IBM offering non-Microsoft PCs

Hopes to dominate growing Eastern European market


5 March 2008 10:18 GMT / By Katie Scott

IBM has joined up with companies in Eastern Europe to offer Microsoft free computers.

Reuters reports that IBM said it was offering the PCs based on the open-source Linux operating system together with Red Hat software distributor VDEL of Austria and Polish distributor and services firm LX Polska.

The move is said to be in response to demand from Russian IT chiefs.

IBM added that the PCs will include IBM's Lotus Symphony software based on the Open Document Format, which is a rival format to Microsoft's Office Open XML document format.

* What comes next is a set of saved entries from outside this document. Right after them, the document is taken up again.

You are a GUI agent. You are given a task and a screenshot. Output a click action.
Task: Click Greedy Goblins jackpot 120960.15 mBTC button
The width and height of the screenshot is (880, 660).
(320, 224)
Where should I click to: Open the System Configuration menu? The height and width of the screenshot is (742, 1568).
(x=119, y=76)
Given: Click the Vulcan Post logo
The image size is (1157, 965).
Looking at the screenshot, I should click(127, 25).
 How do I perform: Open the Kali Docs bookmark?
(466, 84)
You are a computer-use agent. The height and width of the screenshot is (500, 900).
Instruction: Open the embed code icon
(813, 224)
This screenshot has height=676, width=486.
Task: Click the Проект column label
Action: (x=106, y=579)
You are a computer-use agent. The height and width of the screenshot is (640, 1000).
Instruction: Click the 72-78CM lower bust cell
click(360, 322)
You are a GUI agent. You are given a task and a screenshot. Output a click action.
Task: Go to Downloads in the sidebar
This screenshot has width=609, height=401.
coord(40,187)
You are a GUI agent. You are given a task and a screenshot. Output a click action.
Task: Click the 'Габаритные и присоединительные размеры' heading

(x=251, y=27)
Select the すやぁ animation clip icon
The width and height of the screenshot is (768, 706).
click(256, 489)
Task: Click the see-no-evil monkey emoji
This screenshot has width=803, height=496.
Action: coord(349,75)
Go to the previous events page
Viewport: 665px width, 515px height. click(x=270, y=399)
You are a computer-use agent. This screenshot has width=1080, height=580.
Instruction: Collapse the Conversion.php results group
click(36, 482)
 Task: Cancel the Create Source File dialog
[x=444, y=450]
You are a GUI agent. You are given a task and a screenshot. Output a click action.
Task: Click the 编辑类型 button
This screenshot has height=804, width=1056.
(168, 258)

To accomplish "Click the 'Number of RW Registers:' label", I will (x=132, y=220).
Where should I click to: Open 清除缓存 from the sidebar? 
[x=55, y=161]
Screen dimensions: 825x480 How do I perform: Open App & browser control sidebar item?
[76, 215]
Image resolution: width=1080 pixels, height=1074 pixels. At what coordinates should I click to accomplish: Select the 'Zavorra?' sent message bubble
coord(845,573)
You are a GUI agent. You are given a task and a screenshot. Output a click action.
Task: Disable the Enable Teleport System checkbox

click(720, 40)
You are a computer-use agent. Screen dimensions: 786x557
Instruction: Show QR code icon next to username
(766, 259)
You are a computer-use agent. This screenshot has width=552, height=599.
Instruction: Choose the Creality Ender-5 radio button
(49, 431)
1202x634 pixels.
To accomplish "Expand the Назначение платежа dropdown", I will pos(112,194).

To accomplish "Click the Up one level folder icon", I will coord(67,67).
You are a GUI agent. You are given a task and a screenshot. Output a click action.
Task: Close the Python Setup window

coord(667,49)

IBM, which has sold its PC business to China's Lenovo, said the hardware would be made by partners of VDEL and LX Polska.

Russia is becoming a key market as businesses there are building large computer networks for the first time and therefore Microsoft and its rivals are keen to gain a foothold.

Microsoft has already signed a deal with MTS, Russia's largest mobile phone operator, to offer services and cut-price laptops installed with its Vista operating system for small businesses.

But IBM is claiming that its new Linux PC line-up, called Open Referent, could cut desktop computing costs for buyers by up to half.

Reuters adds that Russian organisations including the Ministry of Defence, airline Aeroflot and private bank Alfa Bank had been among those who had requested an open-source PC.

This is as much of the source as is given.